My Story of Stuff
My family is getting ready for a garage sale on Saturday morning. Stuff is coming out of the woodwork and finding its way on to the rapidly growing pile in the garage, ready to entice early morning collectors and shoppers.
We are surrounded by stuff, some that we are eager to pass along, some that we hold on to despite our better judgement.
I have a long shelf full of records. A bunch of them came from a garage sale that Heather went to in Anzac almost 10 years ago. Some are part of my precious Bob Dylan collection. Others have never been opened. They sit there gathering dust; I don't even have a working turntable to play them on anymore - yet I resist the rational course which would be to lug them up the stairs, out the door, and on to the pile.
We have books in every nook and cranny - novels, plays, non-fiction and everything in between - upstairs, downstairs, from the bedrooms to the bathrooms. Some I'm completely comfortable putting on the sale table, trashy crime novels and the like, ones I'm likely never to reread. But, the vast majority are treasured books, ones that I can picture returning to at a moment yet to be determined.
The boys perceive the garage sale as an opportunity to turn a profit. Heather and I will be thrilled to give the stuff a new home and avoid the landfill, regardless of how much money we make. Priorities change with age.

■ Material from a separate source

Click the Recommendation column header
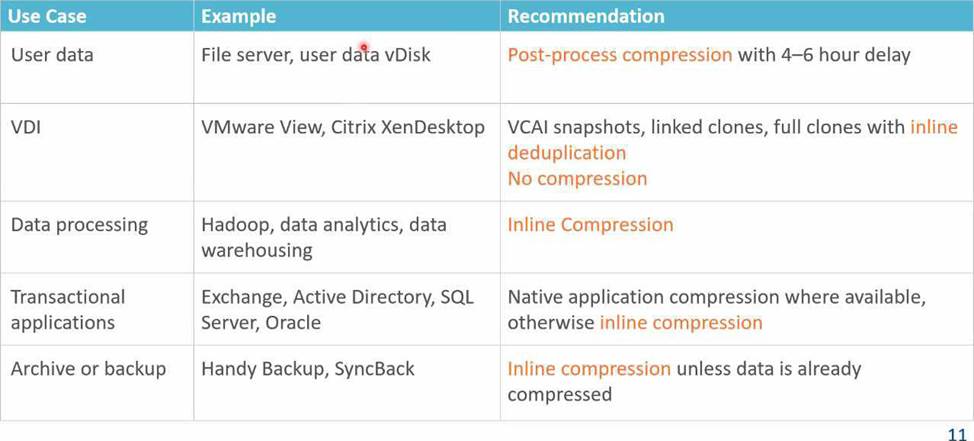586,16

I'm surrounded by magazines: Maclean's, Vanity Fair and National Geographic.
"Why don't we sell these?" asked Ben, looking at the long row of yellow-spined glories.
"No way," I snapped, insistent that the colour yellow is off limits, images of the Kamsack Library popping into my head that boasted an impressive collection of National Geographic magazines going back almost 100 years. There was a sense of majesty in that for me; there still is.
From DVDs to CDs to miscellaneous this, that and the other thing, I am comforted by stuff. I'm almost embarrassed to admit it. But, I love having all these little distractions, little packets of forgotten treasures and memories.
My story of stuff will end many years from now, when I reach that point of enlightenment, when the stuff becomes superfluous. For now, I hold on to the stuff that matters, pass along the stuff that doesn't, and revel in the empty spaces we've created, making way for the stuff that will surely come tomorrow.